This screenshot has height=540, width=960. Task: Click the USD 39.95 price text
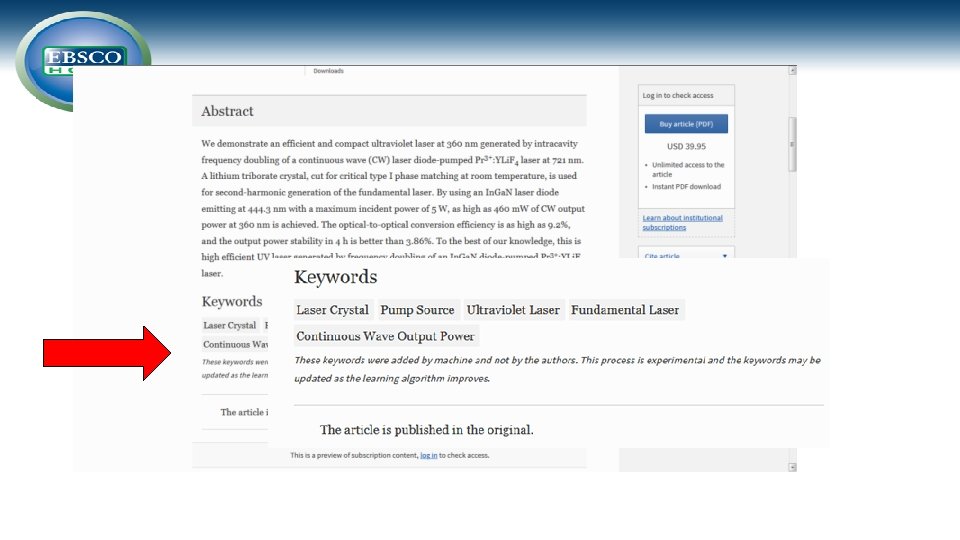coord(686,146)
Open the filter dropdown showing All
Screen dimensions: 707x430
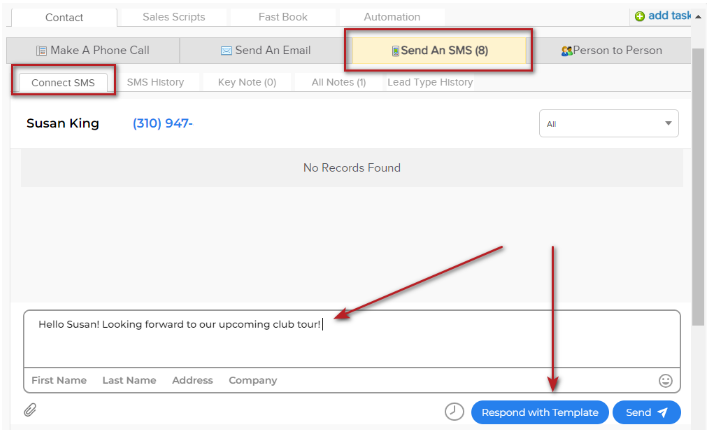[608, 124]
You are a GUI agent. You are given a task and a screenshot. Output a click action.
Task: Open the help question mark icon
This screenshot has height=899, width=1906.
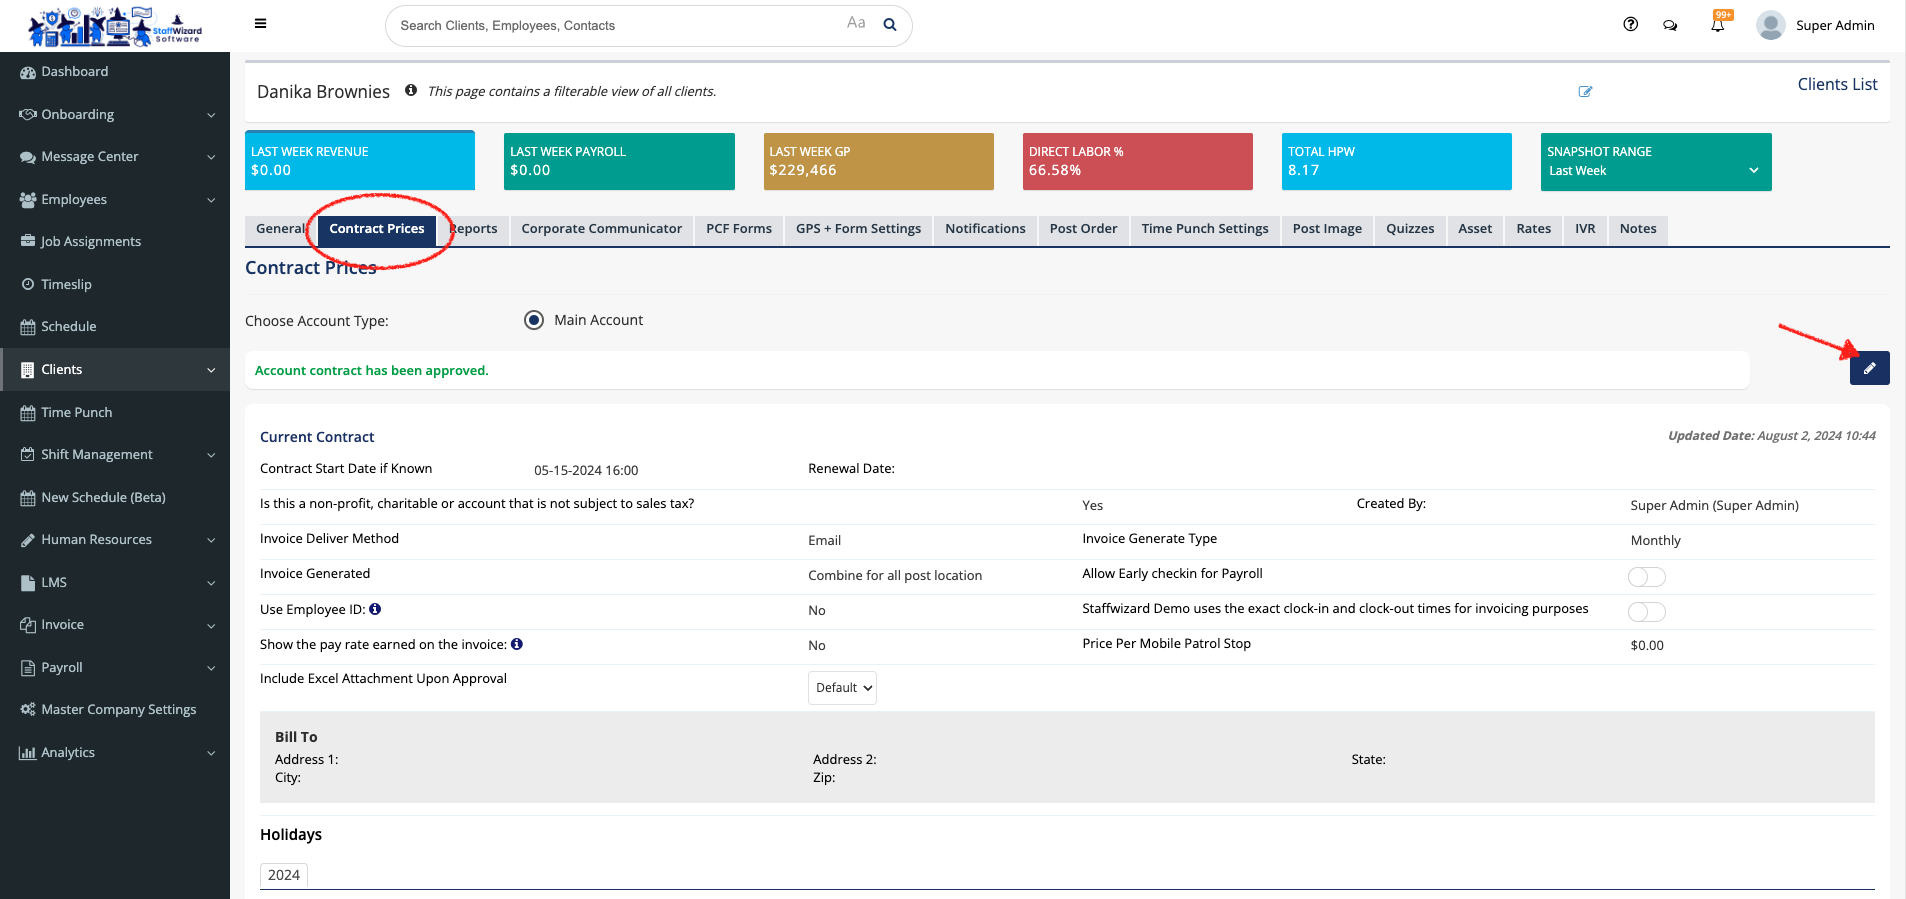[1630, 25]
※
• SHORT PROBLEM
Recast the records above as a two-column CSV with the header input,output. Give one row per record, with its text in input and its answer in output. Put each field in double quotes, replace line breaks with spaces, and leave out the pictures.

• EXERCISE ANSWER
input,output
"This screenshot has height=540, width=960. Task: Click the USD 39.95 price text","coord(686,146)"
"Open the filter dropdown showing All Screen dimensions: 707x430","[608, 124]"
"You are a GUI agent. You are given a task and a screenshot. Output a click action. Task: Open the help question mark icon This screenshot has height=899, width=1906.","[1630, 25]"